As Giants quarterback Daniels Jones scrambled to his right, Martinez shoved Javorious Allen to the ground. The contact was not malicious, but it was enough to draw a flag. Martinez said officials explained to him on the field he was penalized for pushing Allen in the back, apparently citing article two of the illegal contact rules, which reads:

“Within the five-yard zone, if the player who receivers the snap remains in the pocket with the ball, a defender may not make original contact in the back of a receiver, nor may he maintain contact after the receiver has moved beyond a point that is even with the defender.”

That would not explain why Martinez was penalized for unnecessary roughness instead of illegal contact. In Martinez’ view, even illegal contact was not warranted. He said the penalized action is what middle linebackers are taught to do when a quarterback scrambles.

“It’s an NFL rule,” Martinez said, “where if the quarterback is out of the pocket, you’re allowed to hit receivers onto the ground. So if it’s a rule, I feel like I should be allowed to do that. So that’s my opinion.”

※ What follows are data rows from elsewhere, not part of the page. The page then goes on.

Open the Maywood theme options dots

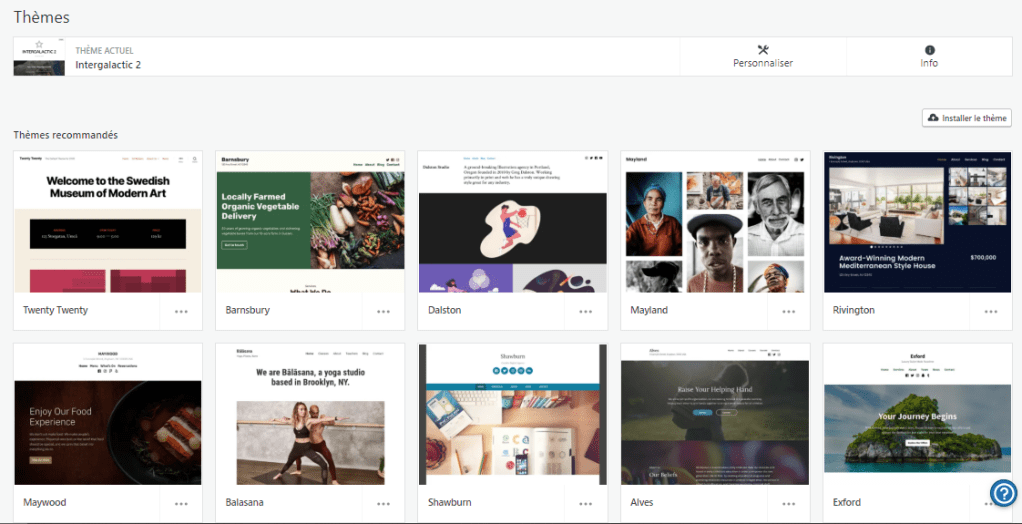(181, 503)
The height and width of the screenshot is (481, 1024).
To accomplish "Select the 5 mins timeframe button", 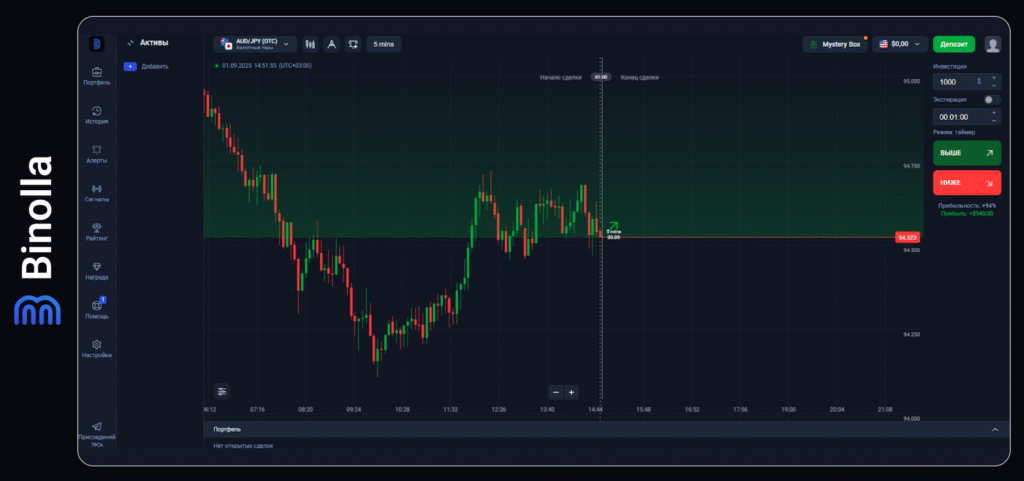I will point(383,44).
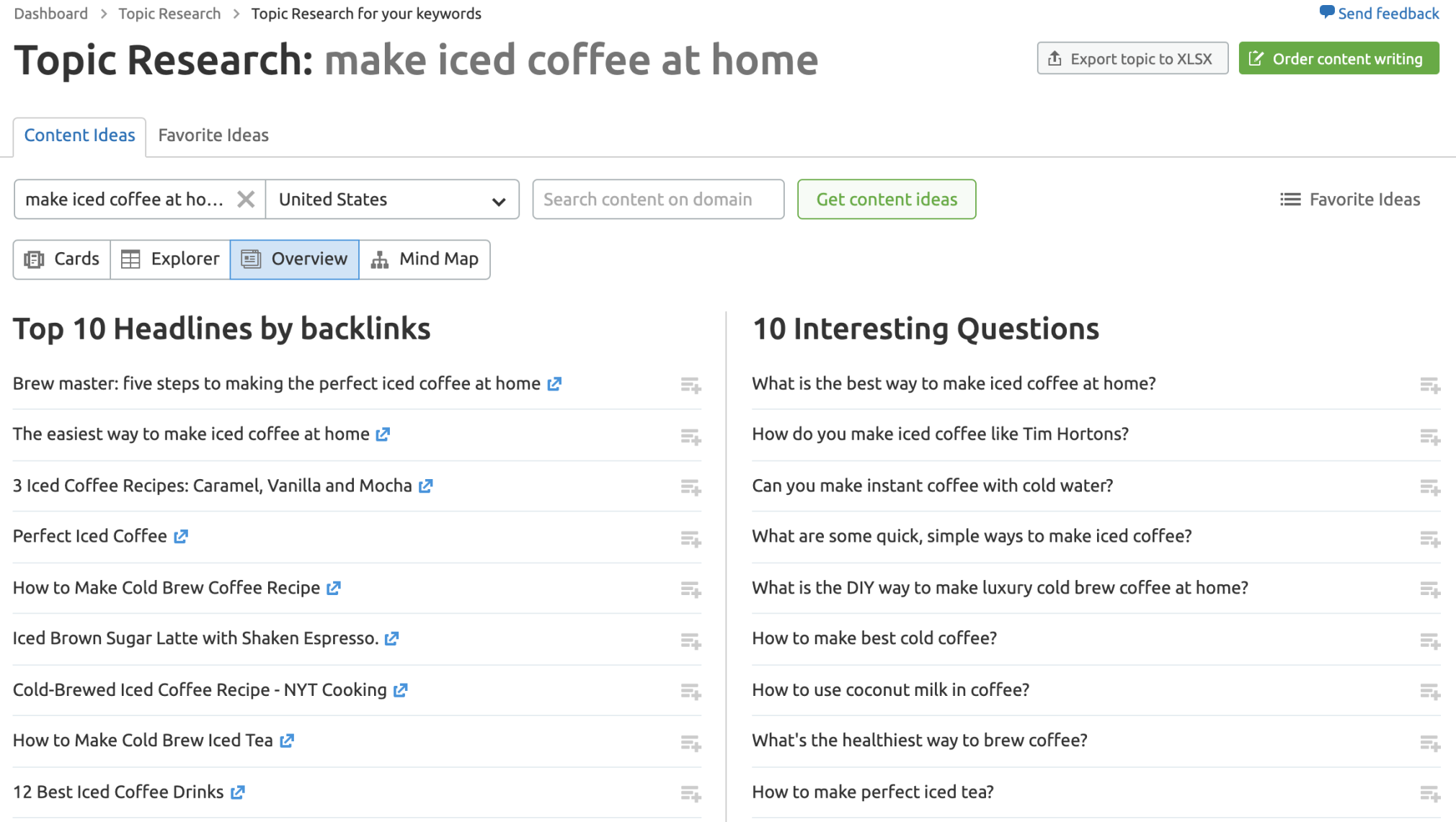
Task: Click the Favorite Ideas list icon
Action: [x=1290, y=199]
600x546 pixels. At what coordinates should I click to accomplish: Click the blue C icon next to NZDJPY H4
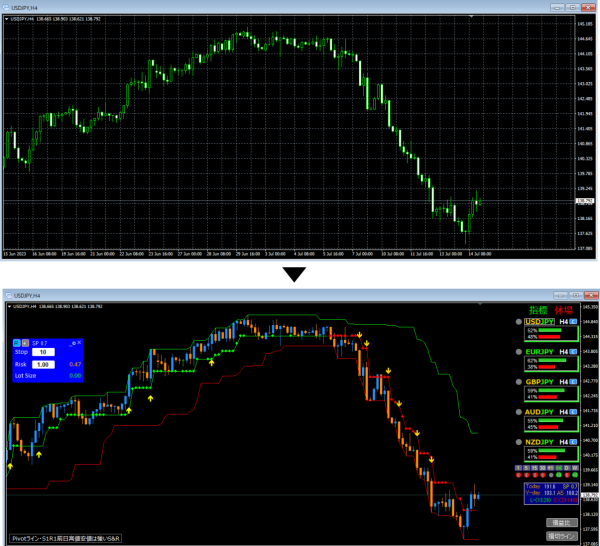(575, 441)
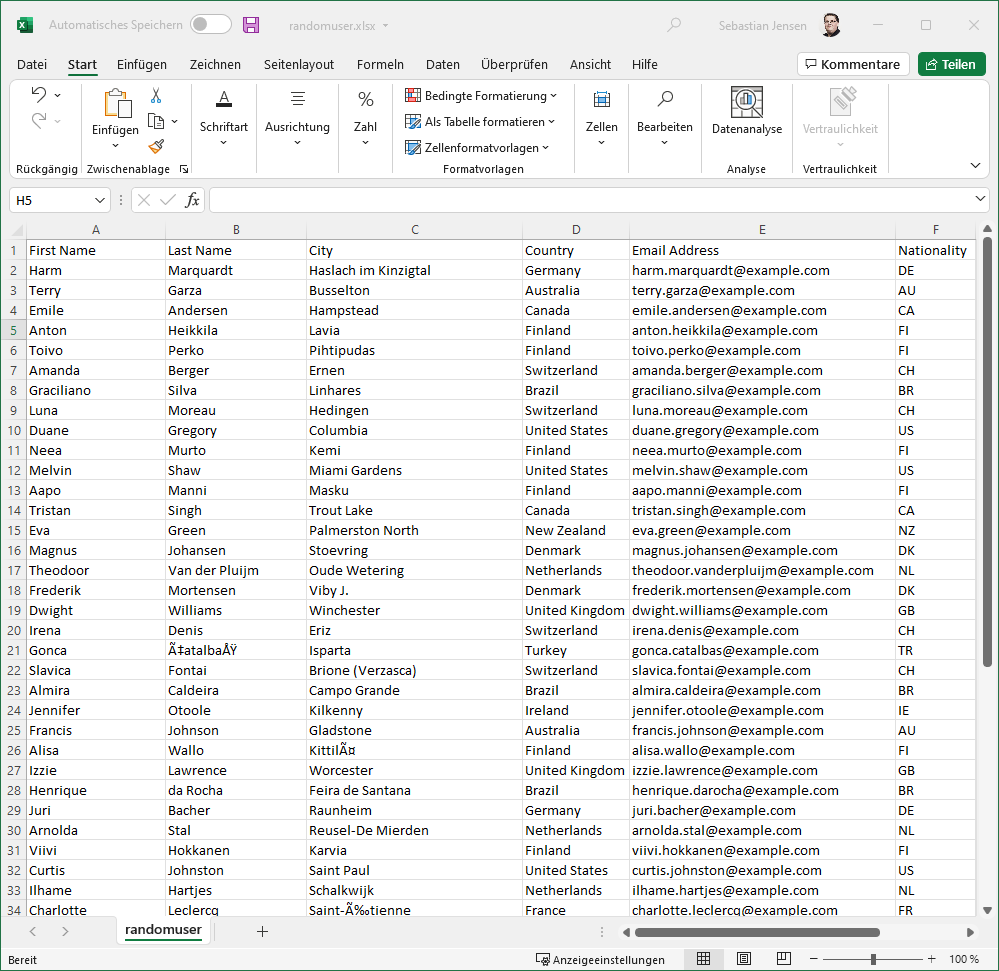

Video replay corroborated Martinez’ account that Jones out of the pocket when contact was made with Allen.

It’s the second straight week the Packers received a questionable 15-yard penalty early in a game. Receiver Davante Adams was penalized 15 yards for unsportsmanlike conduct after bumping into a San Francisco 49ers defender out of bounds last week.

Martinez said the penalty changed the way he played Sunday.

“There were probably like three other times in the game,” Martinez said, “where I could’ve done the same exact thing, but I didn’t because I didn’t want to cost my team a flag.”

Back on track

It was an odd place and unlikely conditions for punter JK Scott to find his groove, but that’s what happened in the snow at MetLife Stadium.

Over the past four games, Scott had averaged 36.6 yards and 4.3 seconds hang time. Only one of those games – Week 10 at Lambeau Field -- came in bad weather

Against the Giants, however, he averaged 46.7 gross and 42.7 net on three punts. While hang times weren’t available, Scott’s first punt, a 47-yarder, hung up in the air and forced returner Da’Mari Scott to call for a fair catch at his own 11.

“It was a little slippery for the plant foot, but I didn’t really have any trouble,” Scott said of the first punt. “I would say I hit a good ball on that one.”

His second punt was also 47 yards, but it was the result of a good bounce and Scott managed a 12-yard return. Then, in the fourth quarter, he hit a beautiful punt that bounced inside the 10-yard line and rested at the 6, where it was downed.

“I think I definitely have felt in a rhythm the last couple of weeks in practice,” Scott said.

No hard feelings

Running back Jamaal Williams ducked his head and drove his helmet into the shoulder of Giants cornerback Janoris Jenkins late in the game, knocking Jenkins on his rear end.

Williams could have been called for lowering his helmet to initiate contact, but officials haven’t called that penalty much and no flag was thrown. The league could send Williams a warning or possibly fine him, although the fact nothing was called on the field helps his cause.

Asked if he talked to Jenkins after the game, Williams indicated Jenkins had no hard feelings over the run.

“He was good,” Williams said. “We all know it’s a professional game. We just know that going out there, we’re going to give our best no matter what. It’s just all respect for him.”